火星と木星の間の軌道に、環を描くように分布する無数の小惑星帯・アステロイドベルトを第1の起源とする説があります。
アステロイドベルトは、小惑星帯としては最も地球に近い軌道上に位置するため、大半の地球近傍小惑星がここからやって来ると考えられています。

「Image Credit:Wikipedia」
現在この領域には、木星軌道まで達する位置にあるトロイヤ群も含め、大小様々な小惑星が数百万個存在すると推定されていて、その中で人類が発見・確認しているのは約25万個(2021年現在)に過ぎません。
ちなみに、現在は準惑星となったケレスもこのアステロイドベルトの中にあり、他にも数百キロもの大きさにも及ぶ小惑星がいくつも確認されています。
なお、これらの小惑星帯が何故存在するのか?については諸説ありましたが、現在では木星の巨大な重力の影響により惑星になり切れなかった天体が、この軌道上に無数に分布していると考えられています。

②危険な小天体が多い?ケンタウルス族

ケンタウルス族という小惑星の集合体は木星から天王星、海王星にかけて広く分布しています。

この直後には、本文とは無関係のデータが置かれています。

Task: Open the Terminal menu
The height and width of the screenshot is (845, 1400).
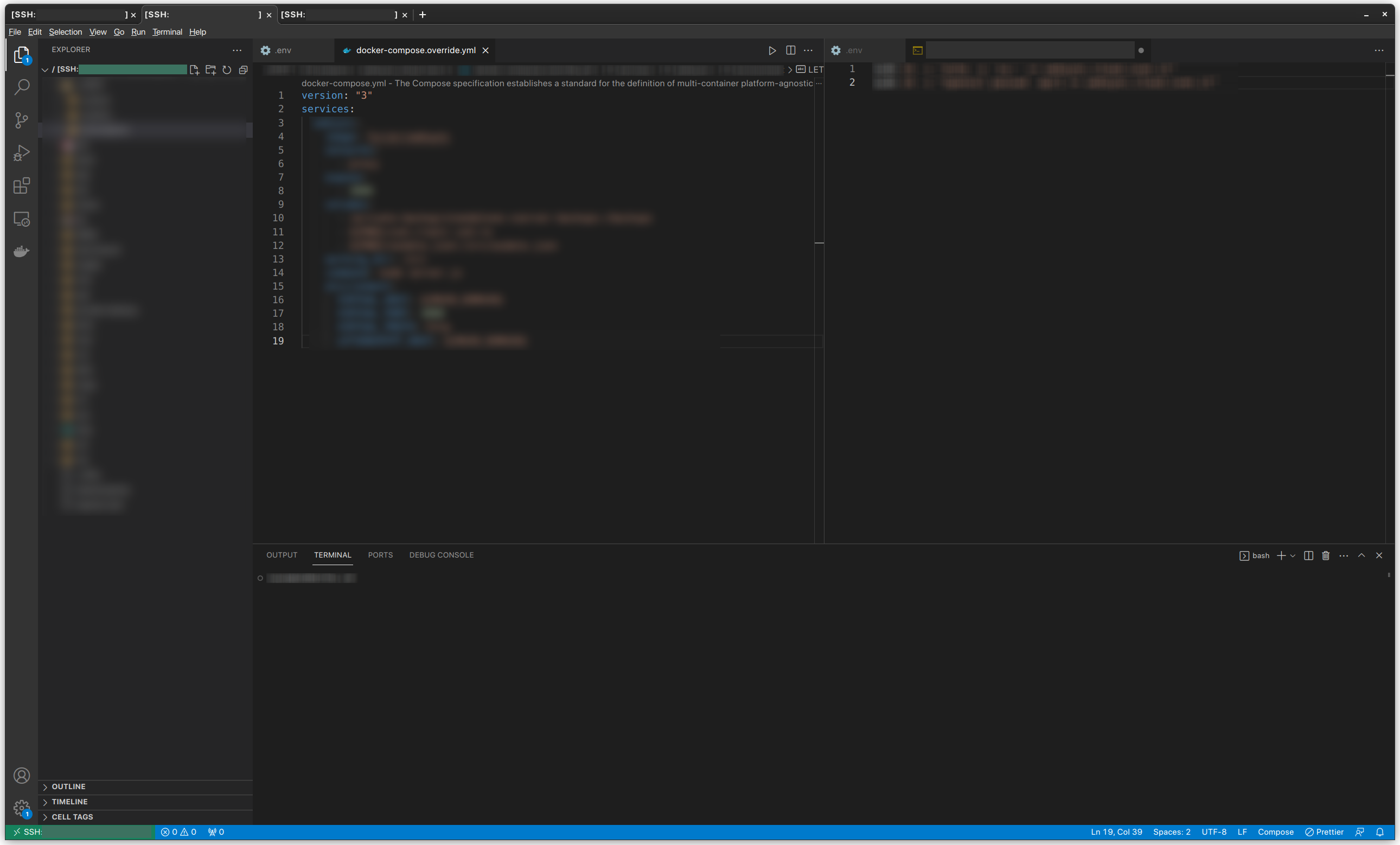Action: (x=167, y=32)
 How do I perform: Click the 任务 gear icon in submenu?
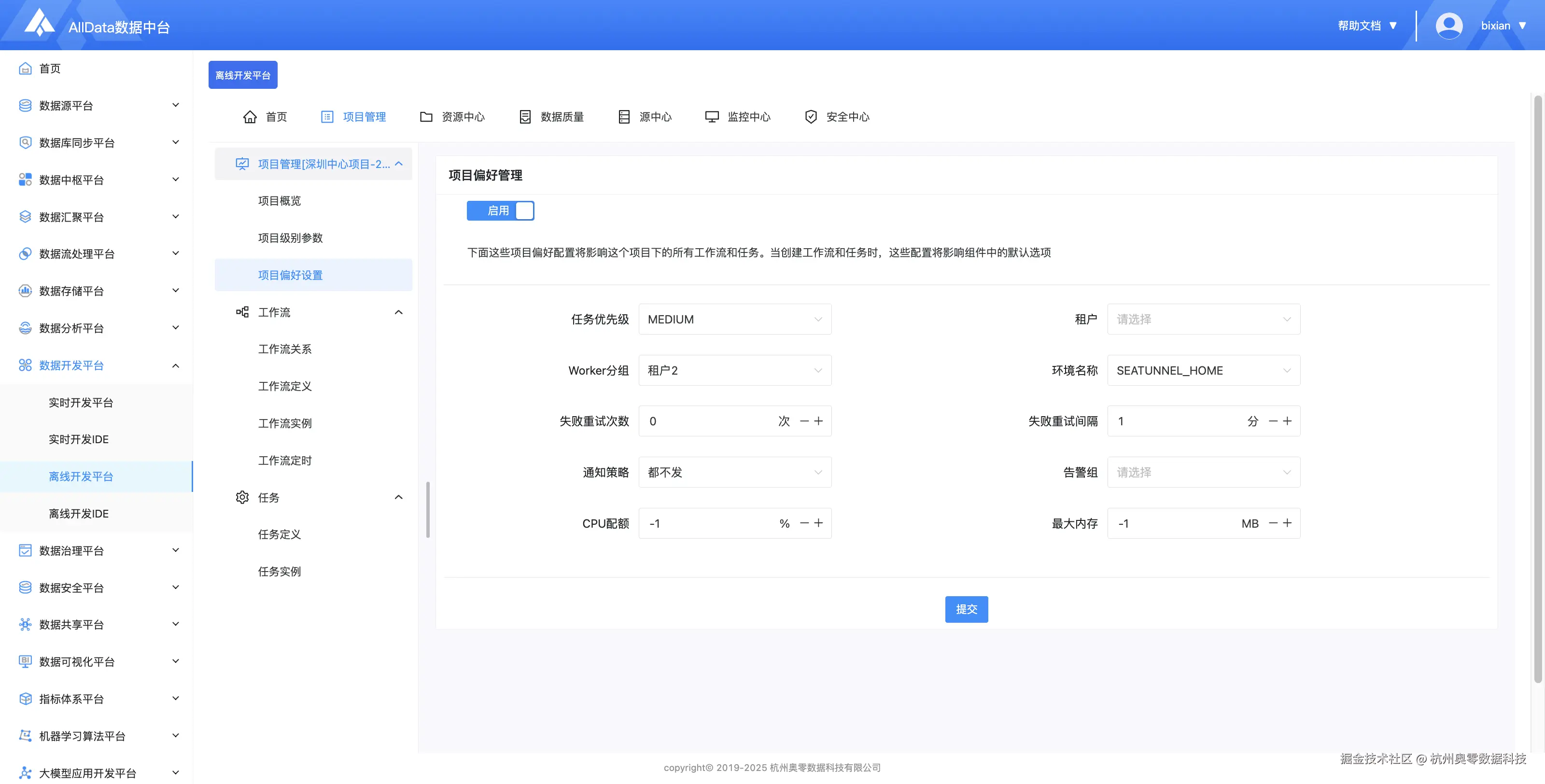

「Image Credit:緑色の点がケンタウルス族。中央の黄色が太陽、Jが木星、Sが土星、Uが天王星、Nが海王星(Wikipediaより)」
これらの小惑星群の特徴は、氷に覆われた天体が多く中には彗星もかなり存在するのでは?と考えられています。
このケンタウルス族に属する小惑星たちは、地球に影響を及ぼすような危険度の高い天体が多いと推測され、その原因は、周りに存在する木星など巨大な惑星によって軌道が不安定で、惑星の重力の作用によって、この領域から弾き出される小惑星も少なくないと考えられています。
もし、弾き出された小惑星が地球のある内惑星系へ落ち込んで来た場合、地球に衝突する危険性のある天体に変貌するのではないか?と危惧されています。

③太陽系外縁天体のエッジワース・カイパーベルト

エッジワース・カイパーベルトは太陽系外縁部に分布する小惑星帯。
現在太陽系で一番外側に位置する惑星・海王星の外側に存在する領域で、冥王星もここに属する天体だと考えられています。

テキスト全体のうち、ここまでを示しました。